I was a jubilant as everyone else the night Obama was elected, but I know my political history and remain sceptical. I remember the euphoria we all felt upon Nelson Mandela’s release from Robben Island in 1990 and his election to President of South Africa four years later. I also remember the Structural Adjustment Policies that the World Bank and IMF imposed upon that country in return for granting loans to the ANC. Utilities were privatised and prices hiked, leaving basic amenities beyond the reach of the average poor South African. Like all revolutions (cf. American, French, Russian et al.), the top two tiers of power switched places, while little changed for the majority. And yes, I remember the words of Ghandi (or at least Ben Kingsley), that it better to be governed badly by your own people then governed well by a foreign power. Yet as bad as apartheid was, at least people could afford water.
Still, I am moderately optimistic regarding Obama’s Presidency. This isn’t 1997, when I can remember seeing Tony Blair on the news and having a moment of awareness that he was to become Prime Minster of Britain. In that instant, I realised the country was in deep trouble.

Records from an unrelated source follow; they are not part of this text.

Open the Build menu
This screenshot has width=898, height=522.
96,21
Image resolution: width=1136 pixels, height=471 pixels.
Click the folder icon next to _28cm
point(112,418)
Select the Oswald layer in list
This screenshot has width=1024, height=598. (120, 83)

With his every breath, Bliar managed to exceed even my low expectations.
I don’t expect America’s hypocrisy regarding Israel’s behaviour will change, it will continue to receive billions of dollars in military aid, and the blockade of Gaza will continue. Hundreds, thousands will die, but then 500,000 Iraqi children under the age five died during Bill Clinton’s Presidency and Madeline Albright, the woman who declared those deaths a worthwhile price for peace, is currently a national security adviser to the President Elect. Similar support will also continue for Egypt and Saudi Arabia, those twin bastions of freedom and democracy. Yet we will certainly see Guantanamo closed and the prisoners there released, or sent for trial in a recognised court on the mainland. One of the darkest chapters in American history will end on that day. We should also see US troops leave Iraq, universal healthcare, one of the pre-requisites of even a dysfunctional democracy, pushed to the fore, and conservation and global warming finally becoming federal issues.

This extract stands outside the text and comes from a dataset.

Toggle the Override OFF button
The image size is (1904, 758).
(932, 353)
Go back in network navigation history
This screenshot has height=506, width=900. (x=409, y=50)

In the words of Churchill, "We may allow ourselves a brief period of rejoicing; but let us not forget for a moment the toil and efforts that lie ahead." This presidency will not be significantly better than any other, no parity will be established between the myriad minorities that make up the United States. Yet Obama’s relative inexperience, touted as his greatest weakness, will prove his greatest strength. He is less mired in the bureaucracy and corruption of Washington and more likely to push forward with his own agenda without being brainwashed into subsidising corporations with money fleeced from the very poorest.
So in summary, I am hopeful, which makes Obama unique amongst politicians in that he is the first in living memory not to fill me with contempt. That said, I end this article with the words of one of Obama’s predecessors, Thomas Jefferson: "The price of freedom is eternal vigilance." There is hope here, but let’s try to maintain a sense of perspective.